▼▼▼

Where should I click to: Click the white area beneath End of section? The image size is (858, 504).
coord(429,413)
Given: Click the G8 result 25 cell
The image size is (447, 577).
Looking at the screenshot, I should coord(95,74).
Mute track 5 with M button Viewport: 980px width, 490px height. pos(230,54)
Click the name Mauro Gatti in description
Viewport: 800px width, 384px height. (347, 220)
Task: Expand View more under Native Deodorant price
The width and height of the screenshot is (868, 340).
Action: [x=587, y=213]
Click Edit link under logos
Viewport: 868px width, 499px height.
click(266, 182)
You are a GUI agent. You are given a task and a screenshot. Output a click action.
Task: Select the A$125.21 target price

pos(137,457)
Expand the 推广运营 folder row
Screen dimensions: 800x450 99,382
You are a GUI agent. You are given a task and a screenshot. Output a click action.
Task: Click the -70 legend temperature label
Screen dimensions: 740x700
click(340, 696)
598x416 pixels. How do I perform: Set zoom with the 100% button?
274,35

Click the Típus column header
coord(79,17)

▲▲▲
▼▼▼

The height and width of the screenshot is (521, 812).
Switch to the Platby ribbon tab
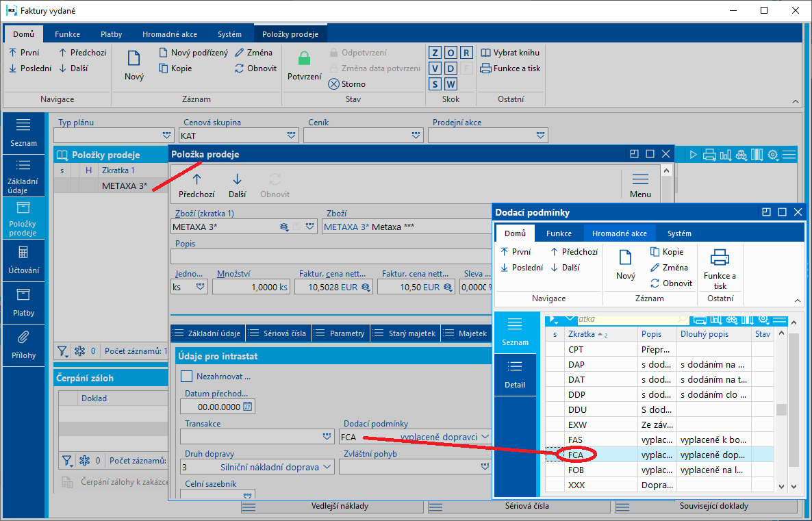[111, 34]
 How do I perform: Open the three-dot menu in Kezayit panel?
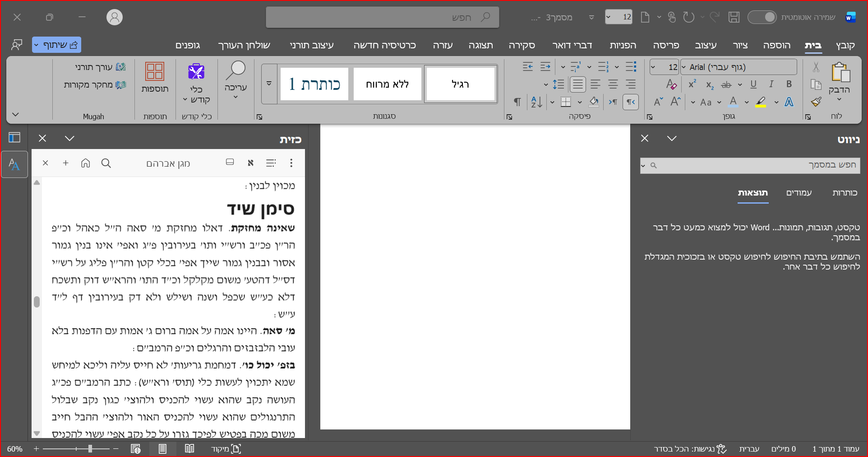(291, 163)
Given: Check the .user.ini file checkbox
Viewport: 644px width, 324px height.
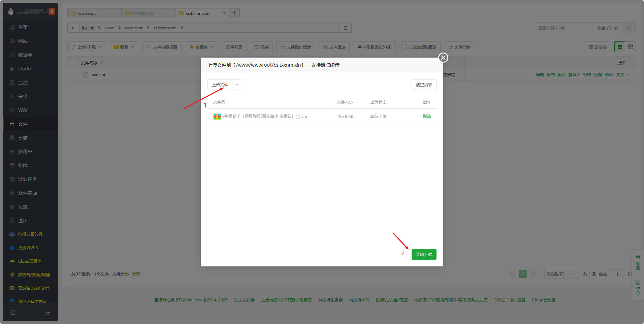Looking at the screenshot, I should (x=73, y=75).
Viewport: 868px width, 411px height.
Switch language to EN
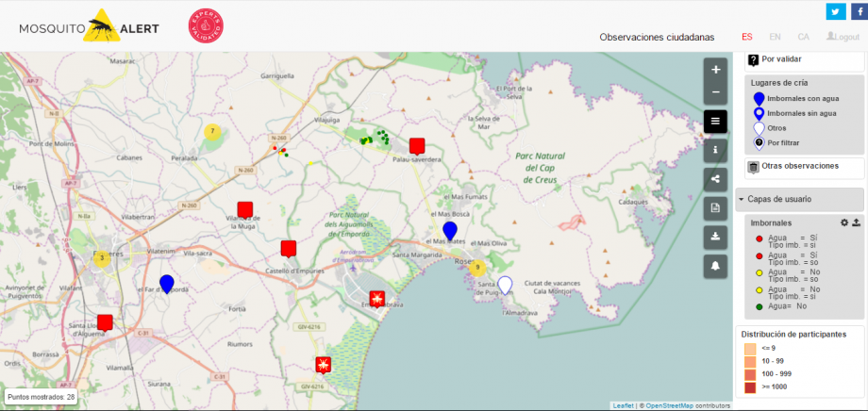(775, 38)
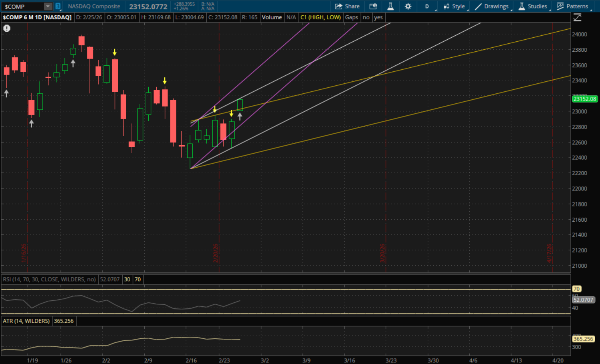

▲▲▲

#### Exercise details
Only a number is asked for here: the count of lines in the records that hold "under".

#### Output below
2